**TASK TO COMPLETE:** Starting with the line containing "You are a GUI" and going on through the line containing "Task: Enable the SLPK(I3S) output format", reproduce only those lines of the data with "click action" switched to "tap action" and nothing else altered.

**WORKING DATA:**
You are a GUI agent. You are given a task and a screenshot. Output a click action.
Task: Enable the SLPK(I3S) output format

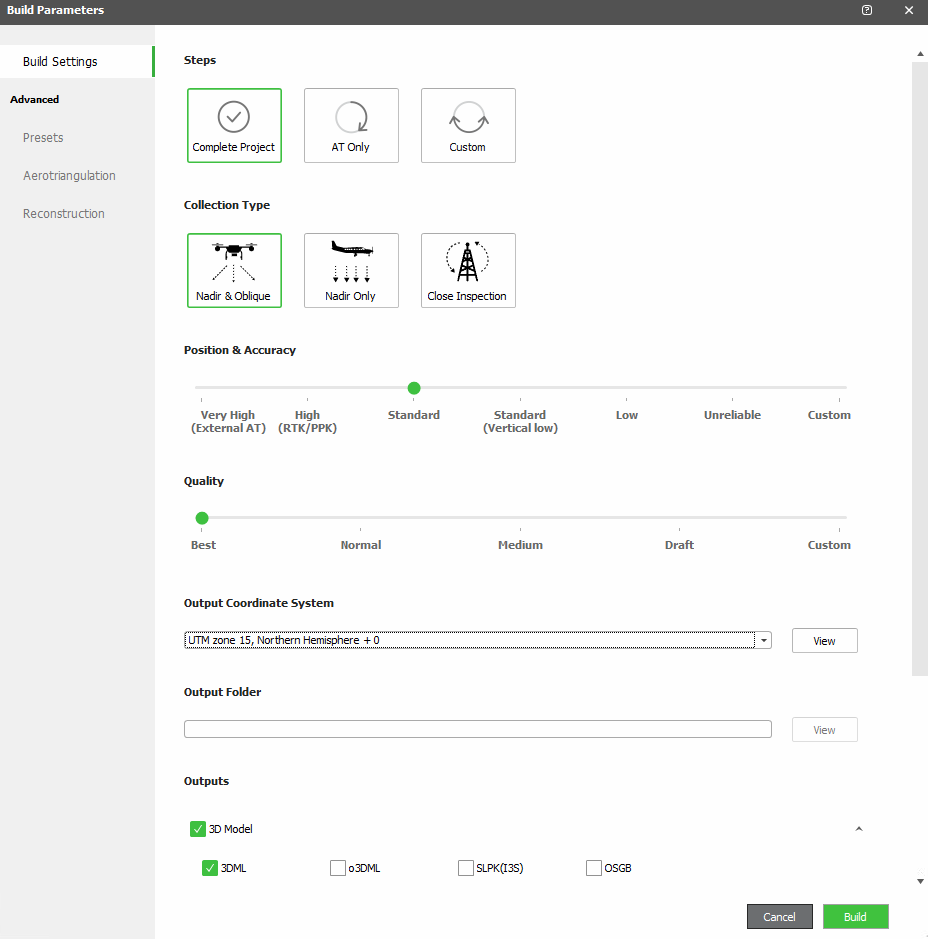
---
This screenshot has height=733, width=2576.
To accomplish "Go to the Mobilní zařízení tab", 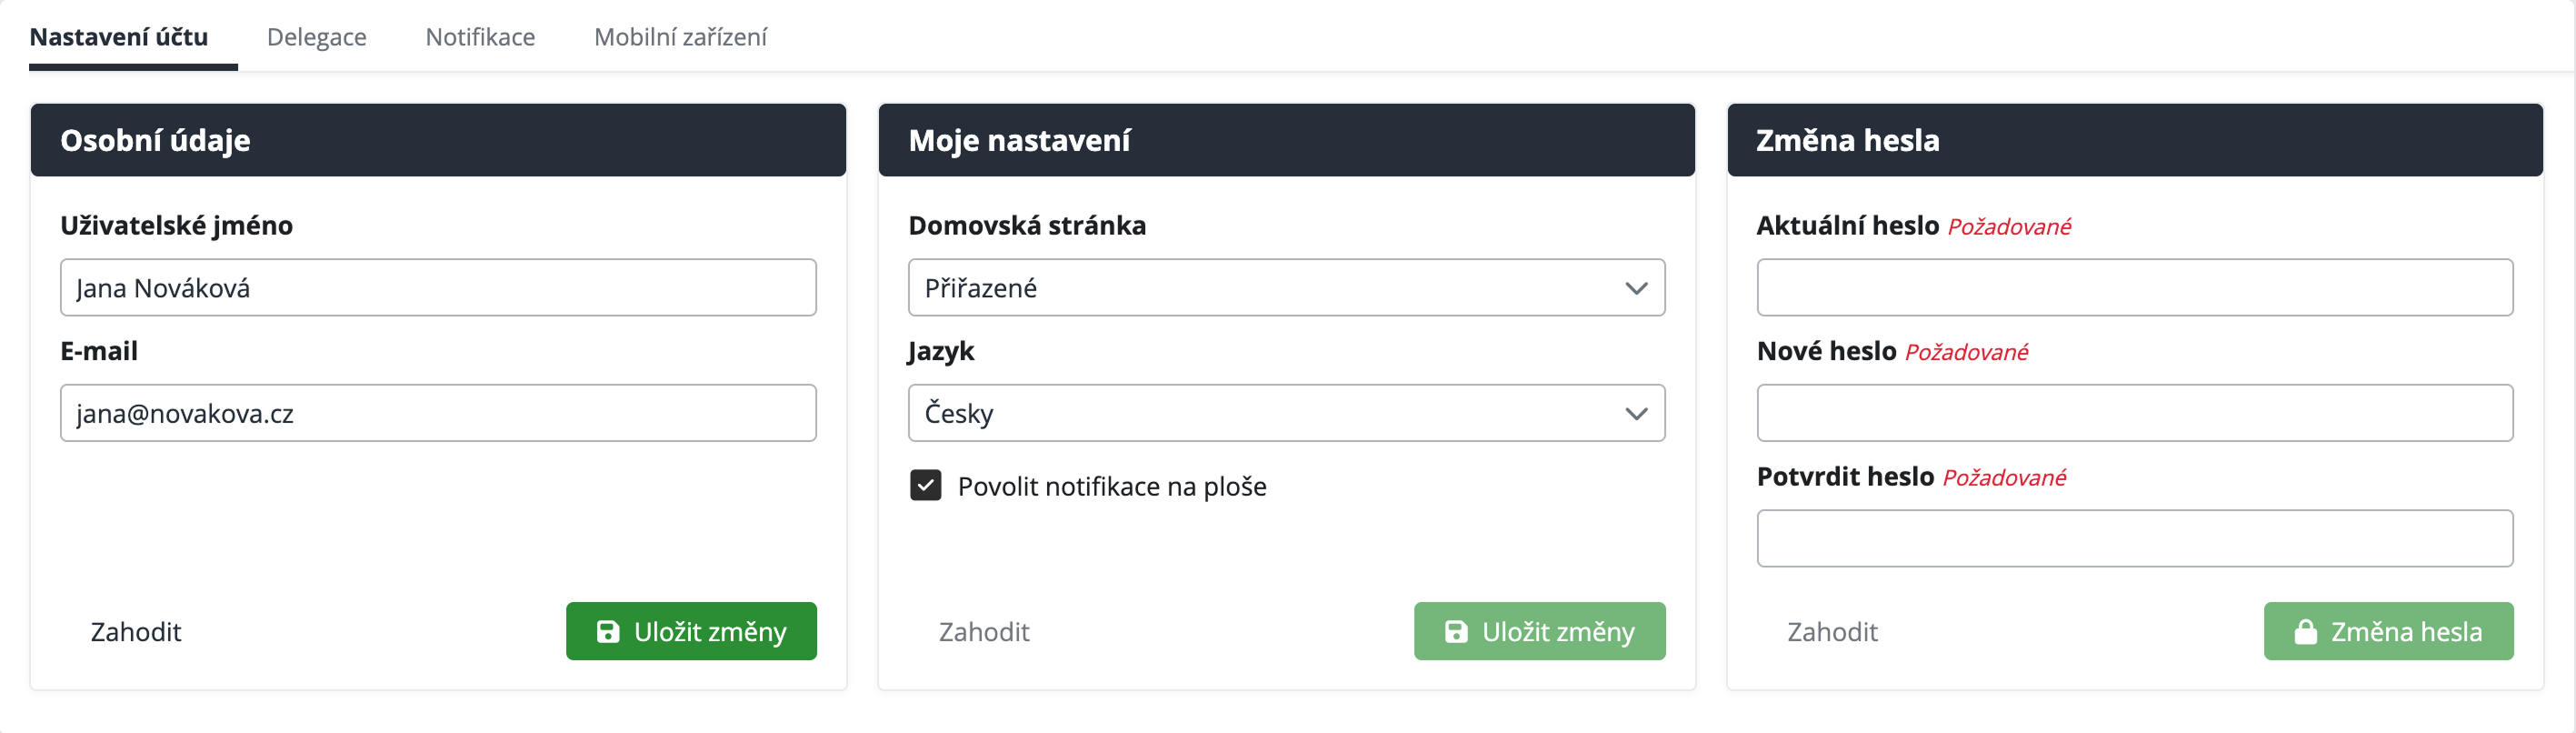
...
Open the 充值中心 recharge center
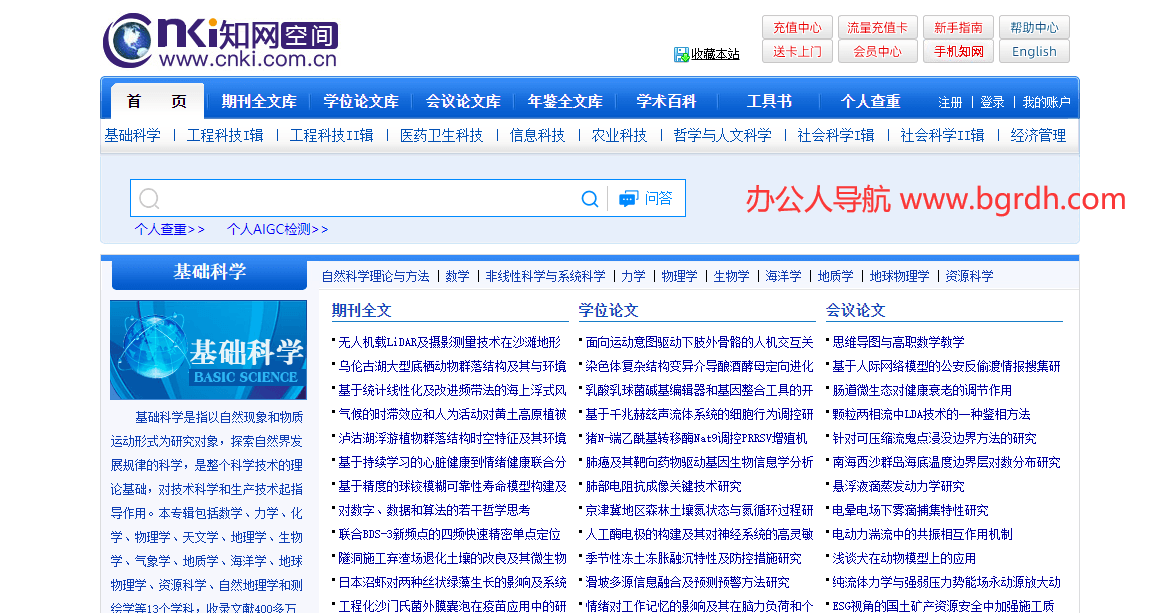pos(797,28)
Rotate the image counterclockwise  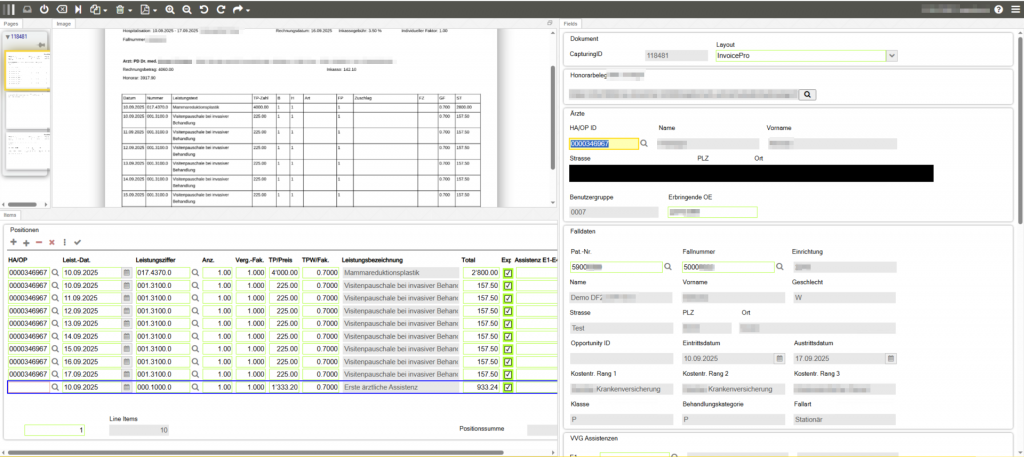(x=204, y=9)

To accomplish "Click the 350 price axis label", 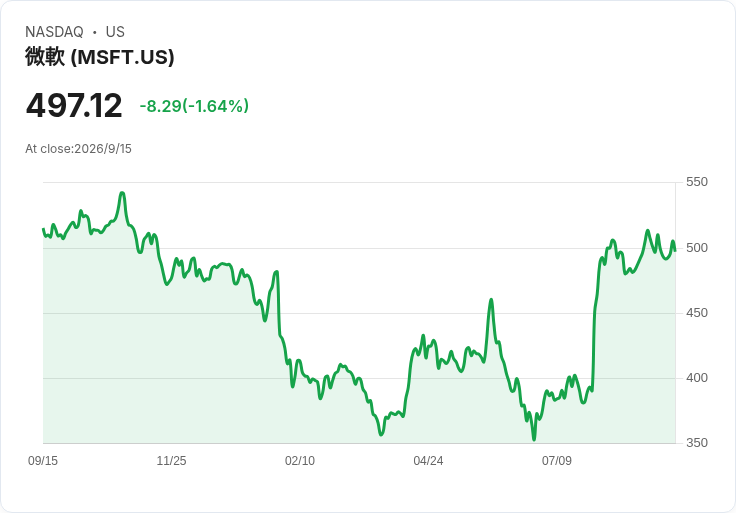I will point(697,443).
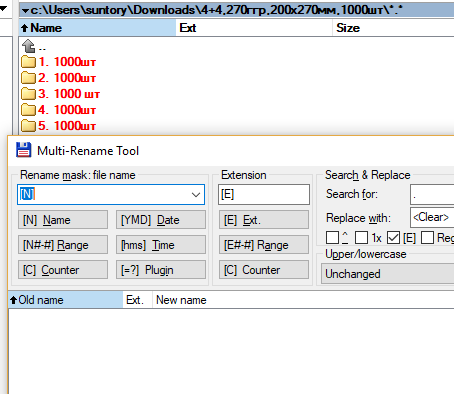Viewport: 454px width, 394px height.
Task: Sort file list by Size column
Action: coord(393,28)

**EXPECTED ANSWER:**
You are a GUI agent. You are given a task and a screenshot. Output a tap action.
Task: Enable the SLPK(I3S) output format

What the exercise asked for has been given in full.